Women who use hormonal contraception face a small but significant increase in risk for breast cancer, according to a large Danish study published in the New England Journal of Medicine this week.
Using data from about 1.8 million women over a decade, researchers found that for every 100,000 women, hormone contraceptive use causes an additional 13 breast cancer cases a year. That is, for every 100,000 women using hormonal birth control, there are 68 cases of breast cancer annually, compared with 55 cases a year among nonusers.
In other words, the risk of breast cancer was 20% higher among women who were currently using or had recently used hormonal contraceptives than among those who had never used them. And the risk increased with longer duration of use.
“This is an important study because we had no idea how the modern day pills compared to the old-fashioned pills in terms of breast cancer risk, and we didn’t know anything about IUD’s,” Dr Marisa Weiss, an oncologist who founded the website breastcancer.org told the New York Times. “Gynecologists just assumed that a lower dose of hormone meant a lower risk of cancer. But the same elevated risk is there.”
An Oxford academic, Prof David J. Hunter, commented on the results in an NEJM commentary. He candidly admitted that “The association between the current use of oral contraceptives and breast cancer is well established”. However, many doctors believe that newer versions of the Pill are safer. Sadly, this appears not to be the case. Hunter writes in the NEJM:
these data suggest that the search for an oral contraceptive that does not elevate the risk of breast cancer needs to continue. In the 1980s and 1990s, there was some optimism regarding the development of a formulation that would reduce a woman’s risk of breast cancer,8 but research into this possibility appears to have stalled.

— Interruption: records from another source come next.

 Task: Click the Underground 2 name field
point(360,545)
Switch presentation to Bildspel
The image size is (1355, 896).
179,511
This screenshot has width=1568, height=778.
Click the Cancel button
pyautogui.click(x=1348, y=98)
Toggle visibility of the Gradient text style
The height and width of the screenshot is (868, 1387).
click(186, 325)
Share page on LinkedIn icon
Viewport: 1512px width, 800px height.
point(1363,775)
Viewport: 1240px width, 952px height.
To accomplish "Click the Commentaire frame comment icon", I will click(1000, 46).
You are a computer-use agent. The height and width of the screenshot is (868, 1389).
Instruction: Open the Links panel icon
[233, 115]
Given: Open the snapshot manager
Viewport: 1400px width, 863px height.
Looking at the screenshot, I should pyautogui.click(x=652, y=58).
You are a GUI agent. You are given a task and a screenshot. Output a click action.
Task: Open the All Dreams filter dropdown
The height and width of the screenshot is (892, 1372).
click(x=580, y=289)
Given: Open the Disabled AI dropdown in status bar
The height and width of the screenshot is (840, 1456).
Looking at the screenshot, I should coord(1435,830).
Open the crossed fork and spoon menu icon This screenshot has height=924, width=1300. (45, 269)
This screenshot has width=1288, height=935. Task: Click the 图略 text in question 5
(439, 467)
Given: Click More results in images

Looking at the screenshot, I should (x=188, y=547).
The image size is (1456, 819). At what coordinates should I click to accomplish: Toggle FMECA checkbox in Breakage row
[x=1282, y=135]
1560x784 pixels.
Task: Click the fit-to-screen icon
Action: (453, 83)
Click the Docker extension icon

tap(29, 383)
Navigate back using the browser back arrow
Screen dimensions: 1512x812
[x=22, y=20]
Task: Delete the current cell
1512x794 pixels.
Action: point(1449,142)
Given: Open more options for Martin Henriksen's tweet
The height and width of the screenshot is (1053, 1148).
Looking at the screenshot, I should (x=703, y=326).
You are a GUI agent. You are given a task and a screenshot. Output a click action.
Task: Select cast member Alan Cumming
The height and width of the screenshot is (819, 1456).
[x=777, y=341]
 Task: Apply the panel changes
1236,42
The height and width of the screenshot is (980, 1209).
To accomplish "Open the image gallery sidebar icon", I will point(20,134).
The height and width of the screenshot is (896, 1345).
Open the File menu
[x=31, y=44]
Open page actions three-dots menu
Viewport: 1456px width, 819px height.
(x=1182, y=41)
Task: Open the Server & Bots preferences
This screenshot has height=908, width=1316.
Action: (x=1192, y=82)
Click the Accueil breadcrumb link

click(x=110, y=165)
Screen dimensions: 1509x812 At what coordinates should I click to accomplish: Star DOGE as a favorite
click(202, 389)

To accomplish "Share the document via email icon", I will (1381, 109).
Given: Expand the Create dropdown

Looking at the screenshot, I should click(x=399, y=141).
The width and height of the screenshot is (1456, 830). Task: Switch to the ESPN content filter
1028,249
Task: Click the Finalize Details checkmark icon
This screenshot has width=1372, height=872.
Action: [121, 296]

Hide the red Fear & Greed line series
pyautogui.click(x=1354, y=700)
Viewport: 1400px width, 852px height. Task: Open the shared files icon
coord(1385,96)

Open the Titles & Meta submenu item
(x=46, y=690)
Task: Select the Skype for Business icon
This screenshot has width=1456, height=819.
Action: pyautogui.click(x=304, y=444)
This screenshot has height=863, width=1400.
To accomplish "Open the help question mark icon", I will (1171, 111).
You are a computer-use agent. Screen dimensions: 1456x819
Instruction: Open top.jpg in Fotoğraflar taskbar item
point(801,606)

Worldwide 140 million women use hormonal contraception -- 13% of women between the ages of 15 and 49. In Denmark, this figure is about 40%,
This has been a dismal year for news about the Pill from Denmark’s rich health data. One of the researchers on the Pill study also contributed to another study published in November in The American Journal of Psychiatry which showed that hormonal contraception leads to markedly more suicides and suicide attempts. “We saw a tripling of the number of suicides and a more than doubling in the number of attempted suicides in the group of women using hormonal contraception,” said the leader of that research team, Professor Øjvind Lidegaard.